1. A client with acute pancreatitis presents with severe epigastric pain radiating to the
back. Which lab result is most indicative of this condition?
A. Elevated AST
B. Elevated amylase and lipase
C. Decreased bilirubin
D. Decreased serum calcium
Answer: B. Elevated amylase and lipase
Rationale: Pancreatic enzymes amylase and lipase are released during pancreatic
inflammation, making them sensitive indicators of acute pancreatitis. AST and bilirubin may be
elevated in hepatobiliary disease, while calcium decreases due to fat saponification in severe
pancreatitis.
2. A client with chronic heart failure develops pulmonary edema. Which intervention is
priority?
A. Administer oxygen
B. Encourage ambulation
C. Offer high-sodium diet
D. Monitor urine output
Answer: A. Administer oxygen
Rationale: Pulmonary edema impairs gas exchange. Oxygenation is a priority to prevent
hypoxia. Sodium restriction and diuretics follow, while ambulation is not appropriate during acute
edema.
3. A client with a history of cirrhosis presents with ascites. Which nursing intervention is
essential?
A. Encourage high-protein diet
B. Monitor daily weights
C. Limit fluid intake to 500 mL/day
D. Administer lactulose every 12 hours
Answer: B. Monitor daily weights
Rationale: Daily weights are a sensitive indicator of fluid accumulation and effectiveness of
,diuretic therapy. Protein intake may be restricted in hepatic encephalopathy; lactulose is for
ammonia reduction, not fluid monitoring.
4. A patient with chronic kidney disease (CKD) develops hyperkalemia (K⁺ 6.2 mEq/L).
Which is the priority action?
A. Administer IV calcium gluconate
B. Provide a high-potassium diet
C. Administer loop diuretics
D. Hold all antihypertensive medications
Answer: A. Administer IV calcium gluconate
Rationale: IV calcium stabilizes cardiac membranes, preventing life-threatening arrhythmias in
severe hyperkalemia. Loop diuretics can remove potassium but are secondary; dietary
adjustments are preventive, not emergency interventions.
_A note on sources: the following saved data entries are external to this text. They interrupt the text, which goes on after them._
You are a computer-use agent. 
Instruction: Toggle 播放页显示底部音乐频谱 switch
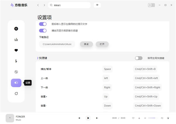43,30
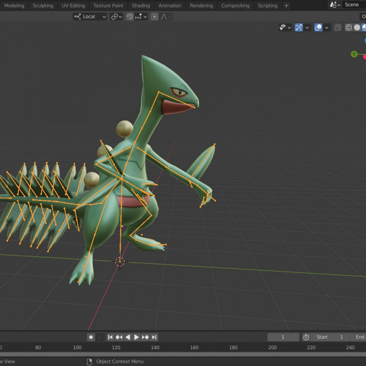
Task: Toggle the viewport overlays button
Action: [318, 27]
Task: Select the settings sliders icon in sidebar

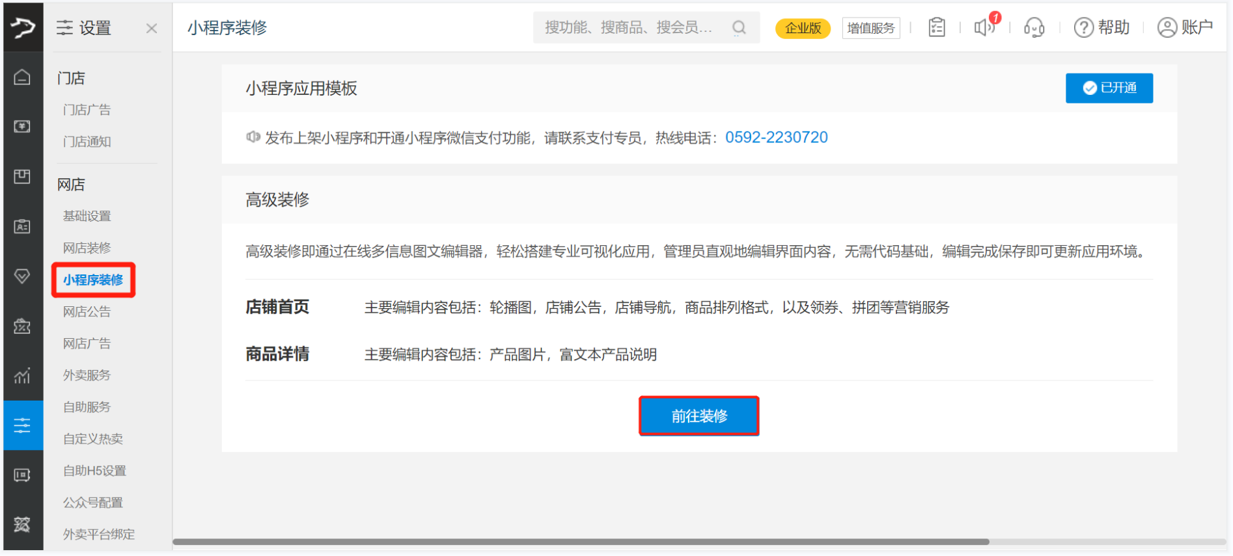Action: point(22,426)
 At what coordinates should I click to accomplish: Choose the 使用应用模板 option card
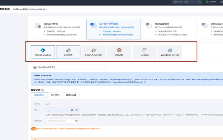tap(57, 29)
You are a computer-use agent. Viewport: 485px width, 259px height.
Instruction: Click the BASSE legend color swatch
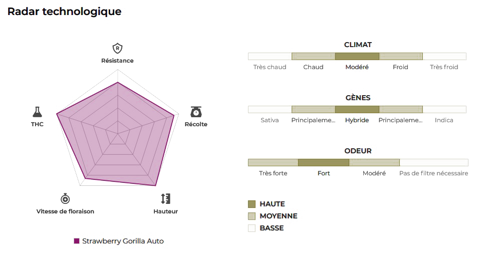click(x=252, y=228)
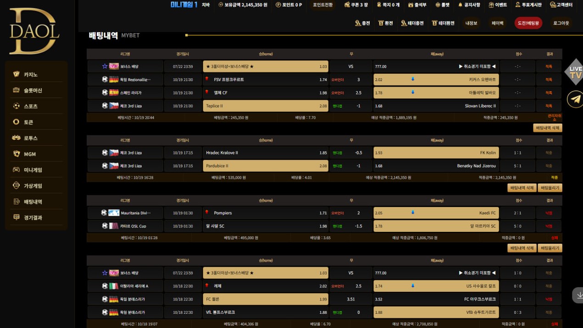
Task: Click the Telegram paper plane icon
Action: [575, 99]
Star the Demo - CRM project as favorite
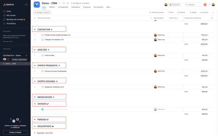 (68, 3)
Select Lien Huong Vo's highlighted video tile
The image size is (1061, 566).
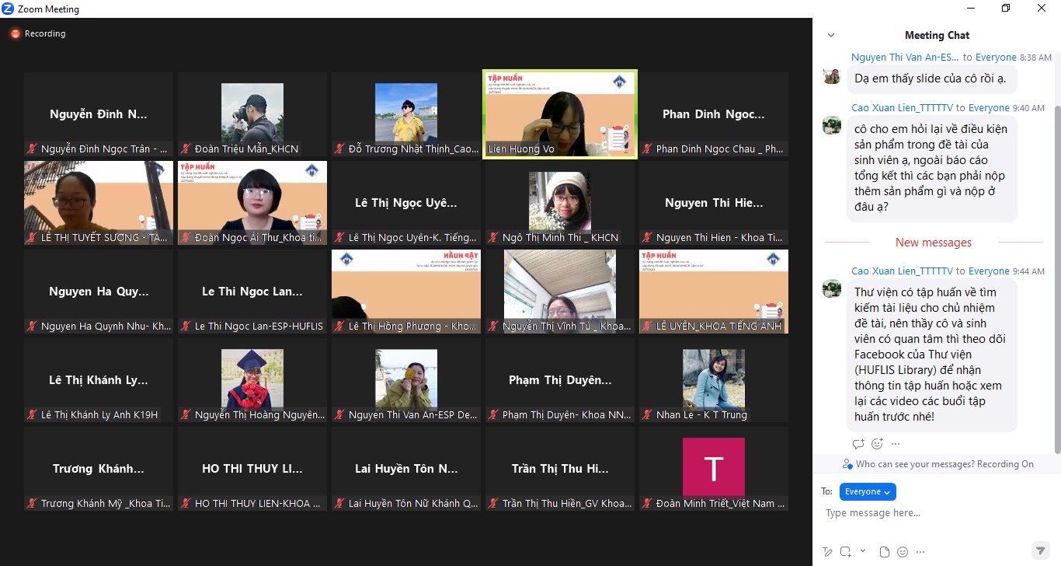click(x=560, y=114)
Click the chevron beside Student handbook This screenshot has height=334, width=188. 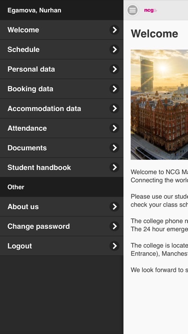point(114,167)
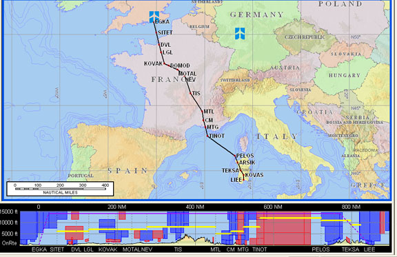Click the nautical miles scale bar
The image size is (397, 257).
[60, 189]
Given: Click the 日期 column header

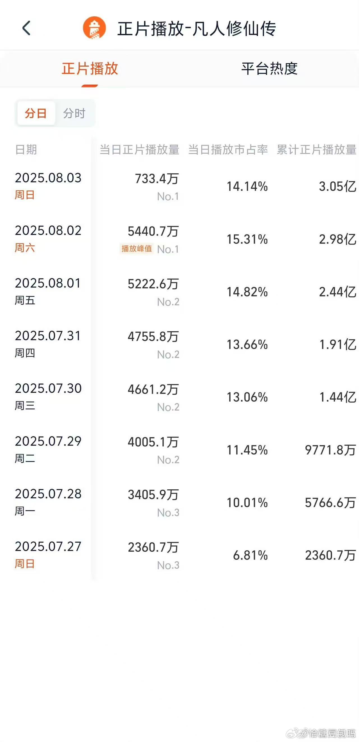Looking at the screenshot, I should coord(26,149).
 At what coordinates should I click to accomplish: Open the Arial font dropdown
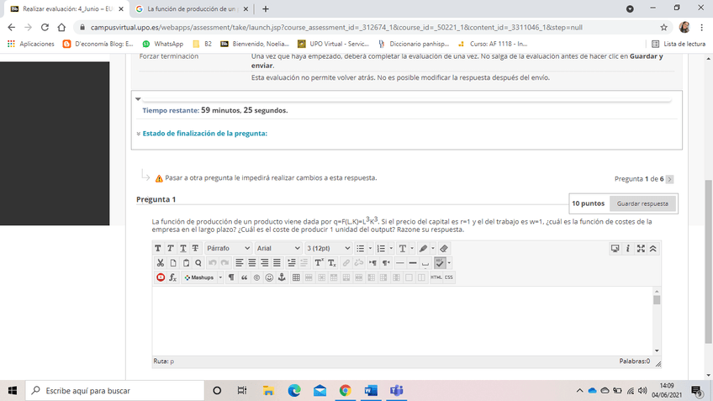coord(278,249)
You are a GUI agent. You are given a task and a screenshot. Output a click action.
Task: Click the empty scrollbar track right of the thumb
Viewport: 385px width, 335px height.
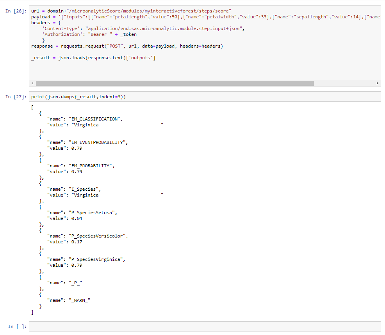pos(344,83)
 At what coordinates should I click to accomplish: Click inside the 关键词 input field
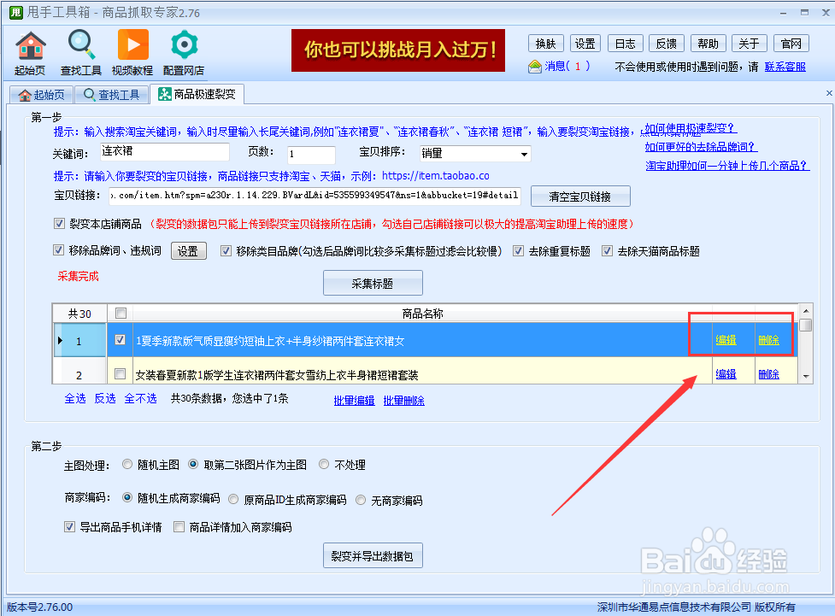(162, 154)
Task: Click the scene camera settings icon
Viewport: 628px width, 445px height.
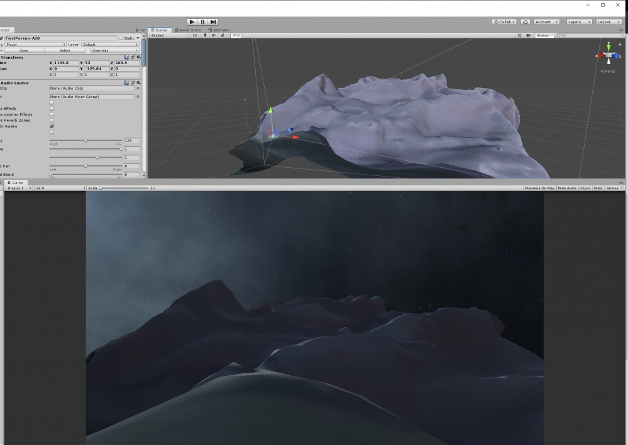Action: click(x=528, y=35)
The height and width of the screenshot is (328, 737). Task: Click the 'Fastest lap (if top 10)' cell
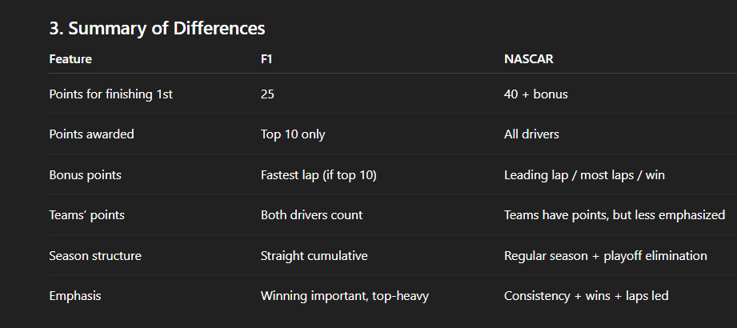(318, 174)
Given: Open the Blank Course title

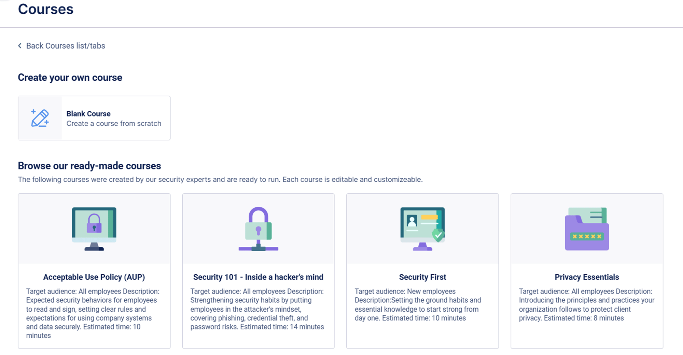Looking at the screenshot, I should point(88,114).
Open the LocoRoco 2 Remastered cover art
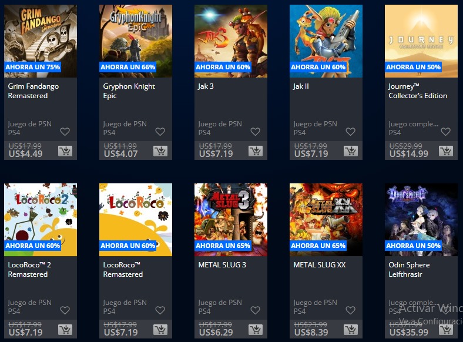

5. A client with COPD has a PaO₂ of 55 mmHg and PaCO₂ of 60 mmHg. What acid-base
imbalance is present?
A. Respiratory alkalosis
B. Metabolic alkalosis
C. Respiratory acidosis
D. Metabolic acidosis
Answer: C. Respiratory acidosis
Rationale: COPD impairs CO₂ elimination, resulting in elevated PaCO₂ and decreased PaO₂.
The corresponding acid-base imbalance is respiratory acidosis.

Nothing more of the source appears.